65      En l’espèce, il est constant que la modification de la réglementation nationale introduite par la LEBEP a été opérée lorsque l’affaire ayant donné lieu à l’arrêt Del Cerro Alonso, précité, portant sur la même prime triennale d’ancienneté que celle en cause au principal, a mis en exergue la différence de traitement, quant au droit au versement d’une telle prime, entre le personnel statutaire et le personnel intérimaire employé par une entité relevant de l’administration publique d’une communauté autonome espagnole.

66      S’il appartient au juge national, seul compétent pour interpréter le droit national, de vérifier, en l’espèce, si, eu égard au libellé de l’article 25, paragraphe 2, de la LEBEP, à l’objectif poursuivi par celui-ci et aux circonstances de son adoption, cette disposition constitue une mesure de transposition de la directive 1999/70, la seule circonstance qu’elle ne contient aucune référence à cette directive n’exclut pas qu’elle puisse être considérée comme telle.

67      Il convient dans ces circonstances de répondre à la deuxième question dans l’affaire C‑456/09 que la seule circonstance qu’une disposition nationale telle que l’article 25, paragraphe 2, de la LEBEP ne contient aucune référence à la directive 1999/70 n’exclut pas que cette disposition puisse être considérée comme une mesure nationale transposant cette directive.

 Sur la quatrième question dans l’affaire C‑456/09

68      Dès lors que, ainsi qu’il ressort de la réponse à la question posée dans l’affaire C‑444/09, une prime d’ancienneté telle que celle en cause au principal relève, en tant qu’elle constitue une condition d’emploi, de la clause 4, point 1, de l’accord-cadre, il convient de reformuler la quatrième question dans l’affaire C456/09 aux fins de fournir une réponse utile à la juridiction de renvoi.

69      En effet, par cette question, ladite juridiction demande, en substance, si, dans un litige tel que celui en cause au principal, la clause 4, point 1, de l’accord-cadre peut être invoquée par des particuliers devant une juridiction nationale afin que leur soit reconnu le bénéfice des primes triennales d’ancienneté pour la période allant de l’expiration du délai imparti aux États membres pour la transposition de la directive 1999/70 jusqu’à la date de l’entrée en vigueur de la loi nationale transposant cette directive dans le droit interne de l’État membre concerné.

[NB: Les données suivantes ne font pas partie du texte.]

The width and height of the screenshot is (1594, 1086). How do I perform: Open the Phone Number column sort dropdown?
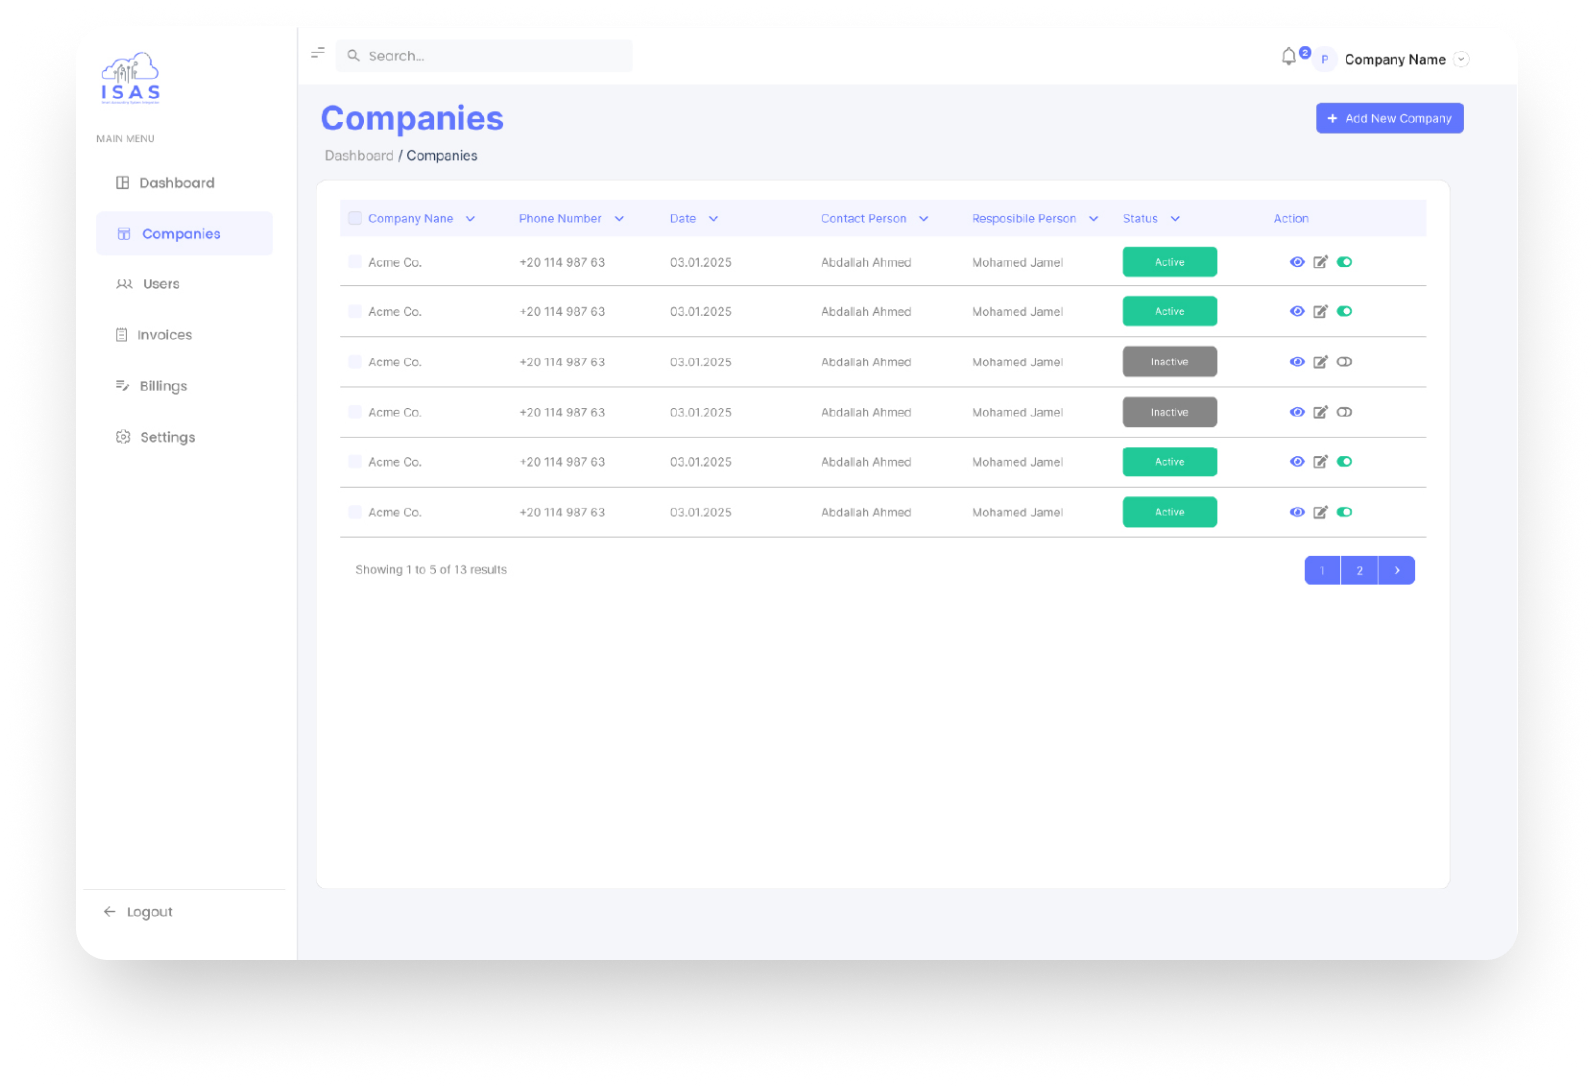tap(619, 219)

70      Tant la Consellería que le gouvernement espagnol ont insisté, dans les observations qu’ils ont présentées dans les affaires C‑444/09 et C‑456/09, sur l’impossibilité pour un particulier de se fonder sur l’effet direct d’une disposition d’une directive dès lors que celle-ci a fait l’objet d’une mesure nationale de transposition dans le droit interne de l’État membre concerné. Selon le gouvernement espagnol, lorsque les requérantes au principal ont introduit leur réclamation, la directive 1999/70 avait déjà été transposée dans le droit espagnol relatif au versement des primes triennales, de sorte que leurs droits trouvent leur source dans l’article 25 de la LEBEP et non dans cette directive. Le maintien de l’effet direct de celle-ci dans des circonstances telles que celles des affaires au principal équivaudrait à remettre en cause, sans aucune limite dans le temps, l’efficacité des règles des États membres, lesquelles, bien qu’ayant déjà correctement transposé le contenu d’une directive dans le droit interne, ont été adoptées après le délai de transposition.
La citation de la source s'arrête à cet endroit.